If you start each contour with the base polygon or curve having a specific direction (say, counterclockwise), then you only need to remove the parts of the contour curve that are drawn in the other direction (between intersection points; or the entire contour curve, if there are no self-intersections).

Another way is to test a single point in the contour curve (for the entire contour if no self-intersections, or a point per segment between two consecutive self-intersections) for the distance to the base polygon or curve.  If the distance is less than the contour offset, then one removes that contour curve segment.

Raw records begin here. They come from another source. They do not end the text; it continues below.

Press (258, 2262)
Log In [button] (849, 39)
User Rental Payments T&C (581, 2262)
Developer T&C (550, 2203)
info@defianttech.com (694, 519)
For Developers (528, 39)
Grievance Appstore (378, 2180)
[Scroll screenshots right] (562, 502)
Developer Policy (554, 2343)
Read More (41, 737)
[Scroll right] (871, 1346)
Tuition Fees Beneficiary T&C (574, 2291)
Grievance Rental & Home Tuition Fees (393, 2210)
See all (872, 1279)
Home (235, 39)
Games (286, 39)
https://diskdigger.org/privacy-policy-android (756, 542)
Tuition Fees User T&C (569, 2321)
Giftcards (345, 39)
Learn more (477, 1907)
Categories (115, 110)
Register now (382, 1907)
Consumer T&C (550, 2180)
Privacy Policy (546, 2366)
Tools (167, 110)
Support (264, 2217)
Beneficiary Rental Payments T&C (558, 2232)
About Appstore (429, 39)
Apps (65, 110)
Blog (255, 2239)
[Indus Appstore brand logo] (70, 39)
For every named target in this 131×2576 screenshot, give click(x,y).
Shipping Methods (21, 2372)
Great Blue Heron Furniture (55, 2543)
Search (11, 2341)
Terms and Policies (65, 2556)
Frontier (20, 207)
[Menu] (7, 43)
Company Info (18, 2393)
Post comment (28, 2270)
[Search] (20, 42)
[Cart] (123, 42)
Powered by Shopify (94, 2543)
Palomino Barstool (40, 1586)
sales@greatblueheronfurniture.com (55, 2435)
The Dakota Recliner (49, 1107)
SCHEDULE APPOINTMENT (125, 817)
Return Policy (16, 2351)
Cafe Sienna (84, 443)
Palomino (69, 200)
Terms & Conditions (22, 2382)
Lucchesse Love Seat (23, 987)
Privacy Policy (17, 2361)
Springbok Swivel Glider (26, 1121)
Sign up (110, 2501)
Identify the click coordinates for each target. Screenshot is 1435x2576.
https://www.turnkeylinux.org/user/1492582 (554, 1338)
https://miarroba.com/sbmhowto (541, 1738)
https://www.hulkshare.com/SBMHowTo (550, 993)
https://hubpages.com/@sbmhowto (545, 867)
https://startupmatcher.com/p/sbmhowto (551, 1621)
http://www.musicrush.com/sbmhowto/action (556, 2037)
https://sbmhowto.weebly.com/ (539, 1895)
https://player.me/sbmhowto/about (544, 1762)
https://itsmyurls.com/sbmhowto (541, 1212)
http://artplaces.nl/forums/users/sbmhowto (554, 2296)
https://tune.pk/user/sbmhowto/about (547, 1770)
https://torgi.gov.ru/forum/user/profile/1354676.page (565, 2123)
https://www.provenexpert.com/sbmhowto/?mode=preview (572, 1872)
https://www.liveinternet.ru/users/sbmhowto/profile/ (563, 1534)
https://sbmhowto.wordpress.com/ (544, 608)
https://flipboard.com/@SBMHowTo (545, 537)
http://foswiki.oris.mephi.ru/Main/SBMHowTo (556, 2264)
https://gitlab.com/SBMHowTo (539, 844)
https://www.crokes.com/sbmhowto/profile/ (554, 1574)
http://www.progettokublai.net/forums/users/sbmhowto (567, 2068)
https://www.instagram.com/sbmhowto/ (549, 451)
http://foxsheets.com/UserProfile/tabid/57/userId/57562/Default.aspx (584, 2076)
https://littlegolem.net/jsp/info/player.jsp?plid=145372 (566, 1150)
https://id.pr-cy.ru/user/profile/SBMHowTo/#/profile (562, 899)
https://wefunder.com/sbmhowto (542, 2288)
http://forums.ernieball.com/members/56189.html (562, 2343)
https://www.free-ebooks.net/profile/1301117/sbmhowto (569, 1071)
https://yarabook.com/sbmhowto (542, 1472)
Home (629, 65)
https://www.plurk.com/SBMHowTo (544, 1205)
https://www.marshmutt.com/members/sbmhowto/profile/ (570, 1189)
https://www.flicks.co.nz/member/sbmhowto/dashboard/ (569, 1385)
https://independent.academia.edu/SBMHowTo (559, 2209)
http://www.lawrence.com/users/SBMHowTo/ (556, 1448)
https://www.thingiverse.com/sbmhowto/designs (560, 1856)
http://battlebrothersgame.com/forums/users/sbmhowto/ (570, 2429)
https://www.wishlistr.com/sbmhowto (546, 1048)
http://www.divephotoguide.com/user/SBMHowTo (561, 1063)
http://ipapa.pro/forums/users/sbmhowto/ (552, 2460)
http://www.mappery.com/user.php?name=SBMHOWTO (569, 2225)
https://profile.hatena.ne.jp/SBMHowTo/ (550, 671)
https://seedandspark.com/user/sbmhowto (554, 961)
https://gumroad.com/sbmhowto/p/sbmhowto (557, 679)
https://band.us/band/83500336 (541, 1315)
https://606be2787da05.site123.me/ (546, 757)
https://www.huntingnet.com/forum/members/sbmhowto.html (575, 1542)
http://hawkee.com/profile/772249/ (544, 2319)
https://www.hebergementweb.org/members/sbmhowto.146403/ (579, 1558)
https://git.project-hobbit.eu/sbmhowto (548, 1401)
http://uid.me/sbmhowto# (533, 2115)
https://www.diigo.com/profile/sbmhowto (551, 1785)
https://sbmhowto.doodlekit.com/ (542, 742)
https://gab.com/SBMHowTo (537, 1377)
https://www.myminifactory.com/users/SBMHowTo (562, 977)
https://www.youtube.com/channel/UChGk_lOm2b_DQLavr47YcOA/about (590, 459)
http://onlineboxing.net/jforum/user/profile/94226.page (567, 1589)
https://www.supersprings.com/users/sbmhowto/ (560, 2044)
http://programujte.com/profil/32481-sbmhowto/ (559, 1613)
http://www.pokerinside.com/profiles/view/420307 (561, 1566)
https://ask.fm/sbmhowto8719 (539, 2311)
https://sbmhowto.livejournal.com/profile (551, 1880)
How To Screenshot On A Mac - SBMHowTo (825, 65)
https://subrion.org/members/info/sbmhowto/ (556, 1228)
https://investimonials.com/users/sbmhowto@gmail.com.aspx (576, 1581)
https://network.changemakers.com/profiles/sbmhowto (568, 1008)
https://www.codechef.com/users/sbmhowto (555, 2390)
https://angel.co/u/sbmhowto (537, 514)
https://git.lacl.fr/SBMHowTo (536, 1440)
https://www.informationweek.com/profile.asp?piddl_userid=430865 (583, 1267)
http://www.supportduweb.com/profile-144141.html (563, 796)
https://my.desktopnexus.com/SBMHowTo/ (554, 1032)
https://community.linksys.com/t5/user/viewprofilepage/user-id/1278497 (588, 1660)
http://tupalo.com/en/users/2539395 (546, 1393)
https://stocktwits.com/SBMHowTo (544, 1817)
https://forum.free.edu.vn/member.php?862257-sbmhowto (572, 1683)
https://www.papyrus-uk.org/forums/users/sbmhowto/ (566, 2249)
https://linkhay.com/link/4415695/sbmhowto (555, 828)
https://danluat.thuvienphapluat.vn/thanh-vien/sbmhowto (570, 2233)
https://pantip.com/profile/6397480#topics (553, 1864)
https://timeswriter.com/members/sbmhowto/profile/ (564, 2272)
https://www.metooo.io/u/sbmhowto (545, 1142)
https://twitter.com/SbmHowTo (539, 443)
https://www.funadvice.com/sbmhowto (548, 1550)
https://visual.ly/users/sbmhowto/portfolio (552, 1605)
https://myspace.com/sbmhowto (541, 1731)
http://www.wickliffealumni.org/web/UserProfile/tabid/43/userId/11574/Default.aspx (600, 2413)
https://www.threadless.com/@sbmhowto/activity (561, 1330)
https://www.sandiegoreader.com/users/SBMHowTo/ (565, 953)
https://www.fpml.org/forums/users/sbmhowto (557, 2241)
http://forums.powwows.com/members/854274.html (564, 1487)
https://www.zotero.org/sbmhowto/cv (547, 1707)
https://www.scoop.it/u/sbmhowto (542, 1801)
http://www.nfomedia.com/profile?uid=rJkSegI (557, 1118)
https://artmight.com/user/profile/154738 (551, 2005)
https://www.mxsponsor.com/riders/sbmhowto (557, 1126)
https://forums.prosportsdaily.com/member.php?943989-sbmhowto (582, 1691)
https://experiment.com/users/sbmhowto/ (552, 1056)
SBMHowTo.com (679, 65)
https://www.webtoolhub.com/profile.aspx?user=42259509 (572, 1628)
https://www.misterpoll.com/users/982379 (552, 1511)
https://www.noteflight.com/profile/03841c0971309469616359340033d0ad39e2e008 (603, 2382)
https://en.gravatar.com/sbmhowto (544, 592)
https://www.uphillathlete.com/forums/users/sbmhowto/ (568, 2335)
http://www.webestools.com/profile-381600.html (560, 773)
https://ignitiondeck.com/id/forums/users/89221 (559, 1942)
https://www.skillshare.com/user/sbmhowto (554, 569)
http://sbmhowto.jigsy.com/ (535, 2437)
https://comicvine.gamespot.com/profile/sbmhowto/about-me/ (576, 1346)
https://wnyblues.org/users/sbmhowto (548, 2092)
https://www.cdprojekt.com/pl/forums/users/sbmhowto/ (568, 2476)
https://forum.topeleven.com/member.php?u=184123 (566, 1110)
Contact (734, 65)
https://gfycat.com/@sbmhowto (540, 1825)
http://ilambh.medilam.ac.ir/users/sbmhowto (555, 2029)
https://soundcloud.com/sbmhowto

At one point, I worked out the math needed for offsetting vinyl cutter blades for polygon shapes.  (The blade drags behind the actual device point/head, but rotates freely.)
I even wrote a script in Awk to do that for HPGL input and output, and it is used with a certain vinyl cutting software.  (The author is a friend, who I haven't been able to contact at all in a year and a half; about a third of a world away.)

For just drawing this kind of stuff, I warmly recommend Inkscape.  (Any other vector graphics application works fine, though.)
They all tend to use piecewise cubic Bézier curves for, well, curves; because that is the one that tends to be accelerated and widely used, from PostScript to SVG.
Obviously, there you can simply choose how you wish to stroke the curve.  The easiest way to control the shape of the circle/ellipse of the stroking "pen", is to simply do it with a circular pen and then scale the rectangular region containing the curve to match the circle aspect ratio.  If the stroke shape is angled, rotate the curve first by the stroke angle in the opposite direction, then scale, and then rotate back.

If one wanted to do this in SVG by hand, the coordinates are not difficult to calculate.  The only thing is to how to split the sine curve into cubic Béziers: quarter or half-waves, or something else.  The definition of the "best" approximation is the difficult thing, because one can measure the deviation in several different ways: most commonly the deviation is only measured along one axis only (since that then corresponds to the error of a single variable function at that point), but distance (numerically) or distance squared (linear least squares fitting) can also be used.  Since the SVG format internally supports linear transformations on a per-element basis, one could trivially support circular or ellipse shaped stroke "pens" at different stroke angles and radiuses.

[Renate]

When I'm generating static images I don't worry much about efficiency. All of the images in this thread were generated with code that uses SVG line segments for all the curves. I used to use Inkscape export to render to PNG. Just to be contradictory, I do begrudge how long an invocation on the command line of Inkscape takes. It also generates a 32 bit PNG with alpha, even when no alpha is required. I wrapped up Window's Direct2D renderer in a command and use my own PNG output routines to output minimal PNG files. Direct2D support of SVG is minimal, as in, it doesn't support <text>.

[Nominal Animal]

In Inkscape, I convert all texts to paths, by selecting a text thingy, then Edit > Select Same > Object type, then Path > Object to path, then Object > Ungroup, then Edit > Select Same > Fill and Stroke, and finally Path > Combine.

A lot of generated SVG files can be optimized in a similar fashion, by first repeatedly ungrouping all groups until no groups are left, then doing the above for all non-Path/Circle/Rectangle objects.  I've written some Inkscape extensions, but automatizing the above does not really work, because it also changes the element display order.

For batch conversion of SVG files to PNG, I recommend ImageMagick's convert, optionally followed by pngcrush -brute.

In Linux, I often use NetPBM tools to optimize PNG images:
    pngtopnm -background '#ffffff' -mix source.png | pnmquant N | pnmtopng -compress 9 > temp.png
    pngcrush -brute temp.png result.png >/dev/null 2>/dev/null
    rm -f temp.png
(via a script).  This also removes any unnecessary PNG chunks and the alpha channel.  All italic parts vary as needed.  Powers of two N work best in PNG, but sometimes the color quantizer needs a couple of extra entries to use the full power of two N.  Even with the pngcrush brute-force optimization stage, running it a few different times with different N and comparing the result to the original, is fast enough for me.

My scripts use an autodeleted temporary directory, via

Code: [Select]

#!/bin/bash
Work=$(mkdir -d) || exit 1
trap "rm -f '$Work'" EXIT

# use "$Work/" for temporary files, it will be autodeleted

so I can trivially run a couple of different conversions in parallel.